Imprints of function on the folding landscape: functional role for an intermediate in a conserved eukaryotic binding protein.

In the computational characterization of single domain protein folding, the effective free energies of numerous microstates are projected onto few collective degrees of freedom that in turn serve as well-defined reaction coordinates. In this regard, one-dimensional (1D) free energy profiles are widely used mainly for their simplicity. Since folding and functional landscapes are interlinked, how well can these reduced representations capture the structural and dynamic features of functional states while being simultaneously consistent with experimental observables? We investigate this issue by characterizing the folding of the four-helix bundle bovine acyl-CoA binding protein (bACBP), which exhibits complex equilibrium and kinetic behaviours, employing an Ising-like statistical mechanical model and molecular simulations.

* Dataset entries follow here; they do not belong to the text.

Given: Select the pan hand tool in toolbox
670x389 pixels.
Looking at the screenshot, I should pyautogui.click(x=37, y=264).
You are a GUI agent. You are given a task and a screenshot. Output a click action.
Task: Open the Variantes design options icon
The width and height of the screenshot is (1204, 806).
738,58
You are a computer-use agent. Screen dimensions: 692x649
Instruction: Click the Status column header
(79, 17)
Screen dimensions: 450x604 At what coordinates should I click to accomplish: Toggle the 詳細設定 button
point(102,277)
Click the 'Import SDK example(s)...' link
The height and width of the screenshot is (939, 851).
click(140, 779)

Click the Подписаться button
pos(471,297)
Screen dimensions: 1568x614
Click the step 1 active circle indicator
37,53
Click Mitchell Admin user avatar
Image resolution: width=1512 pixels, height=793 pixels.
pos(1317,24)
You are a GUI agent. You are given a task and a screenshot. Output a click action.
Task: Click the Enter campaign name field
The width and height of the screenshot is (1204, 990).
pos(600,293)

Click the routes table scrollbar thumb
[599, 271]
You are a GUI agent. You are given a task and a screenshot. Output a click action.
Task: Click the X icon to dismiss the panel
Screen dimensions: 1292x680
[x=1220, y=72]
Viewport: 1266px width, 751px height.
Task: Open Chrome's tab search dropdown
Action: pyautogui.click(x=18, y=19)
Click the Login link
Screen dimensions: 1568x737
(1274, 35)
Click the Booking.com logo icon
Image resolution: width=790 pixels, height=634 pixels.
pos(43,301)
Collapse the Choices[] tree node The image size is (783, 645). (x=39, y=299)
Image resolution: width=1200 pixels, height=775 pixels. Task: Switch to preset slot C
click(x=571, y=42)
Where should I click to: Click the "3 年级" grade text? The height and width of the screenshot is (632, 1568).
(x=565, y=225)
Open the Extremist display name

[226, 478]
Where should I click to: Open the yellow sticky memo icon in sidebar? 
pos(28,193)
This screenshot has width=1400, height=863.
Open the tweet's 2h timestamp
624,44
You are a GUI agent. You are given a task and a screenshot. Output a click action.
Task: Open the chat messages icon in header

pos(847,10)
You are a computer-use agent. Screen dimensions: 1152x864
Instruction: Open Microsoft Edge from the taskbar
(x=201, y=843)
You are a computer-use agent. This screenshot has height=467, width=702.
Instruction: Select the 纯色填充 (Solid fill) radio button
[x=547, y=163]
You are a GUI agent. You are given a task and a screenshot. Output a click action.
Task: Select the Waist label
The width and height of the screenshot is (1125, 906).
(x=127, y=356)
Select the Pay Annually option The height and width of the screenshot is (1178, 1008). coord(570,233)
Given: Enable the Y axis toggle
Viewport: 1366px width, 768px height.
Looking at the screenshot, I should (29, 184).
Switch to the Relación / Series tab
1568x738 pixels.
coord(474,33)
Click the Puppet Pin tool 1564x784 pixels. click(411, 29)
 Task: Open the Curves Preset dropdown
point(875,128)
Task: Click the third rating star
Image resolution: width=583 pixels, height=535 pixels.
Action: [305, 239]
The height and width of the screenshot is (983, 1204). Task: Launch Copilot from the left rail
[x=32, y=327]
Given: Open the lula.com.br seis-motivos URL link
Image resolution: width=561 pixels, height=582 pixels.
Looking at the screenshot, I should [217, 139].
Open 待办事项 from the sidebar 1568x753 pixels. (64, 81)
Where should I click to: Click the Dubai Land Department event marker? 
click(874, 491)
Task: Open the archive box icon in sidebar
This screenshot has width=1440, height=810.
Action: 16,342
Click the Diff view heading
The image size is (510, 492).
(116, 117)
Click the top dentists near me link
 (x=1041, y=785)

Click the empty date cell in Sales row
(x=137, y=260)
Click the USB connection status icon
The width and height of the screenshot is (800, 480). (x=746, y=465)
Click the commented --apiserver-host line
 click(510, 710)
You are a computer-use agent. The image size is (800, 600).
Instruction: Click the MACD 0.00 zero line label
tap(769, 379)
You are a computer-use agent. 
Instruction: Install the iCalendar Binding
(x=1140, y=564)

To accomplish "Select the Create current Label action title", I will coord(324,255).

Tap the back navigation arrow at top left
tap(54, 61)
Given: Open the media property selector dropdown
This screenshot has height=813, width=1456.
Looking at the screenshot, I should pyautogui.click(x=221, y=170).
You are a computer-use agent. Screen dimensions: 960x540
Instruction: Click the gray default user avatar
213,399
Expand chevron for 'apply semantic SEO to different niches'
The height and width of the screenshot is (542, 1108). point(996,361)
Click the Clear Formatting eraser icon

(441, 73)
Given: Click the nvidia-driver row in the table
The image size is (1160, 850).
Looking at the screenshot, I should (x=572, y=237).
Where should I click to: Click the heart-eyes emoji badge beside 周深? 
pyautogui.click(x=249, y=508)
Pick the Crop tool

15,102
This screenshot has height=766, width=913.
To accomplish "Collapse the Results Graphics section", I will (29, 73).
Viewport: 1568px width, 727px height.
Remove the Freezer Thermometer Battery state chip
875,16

We show that the features of the 1D free energy profile are sufficient to quantitatively reproduce multiple experimental observations including millisecond chevron-like kinetics and temperature dependence, a microsecond fast phase, barrier heights, unfolded state movements, the intermediate structure and average ϕ-values. Importantly, we find that the structural features of the native-like intermediate (partial disorder in helix 1) are intricately linked to a unique interplay between packing and electrostatics in this domain. By comparison with available experimental data, we propose that this intermediate determines the promiscuous functional behaviour of bACBP that exhibits broad substrate specificity. Our results present evidence to the possibility of employing the statistical mechanical model and the resulting 1D free energy profile to not just understand folding mechanisms but to even extract features of functionally relevant states and their energetic origins.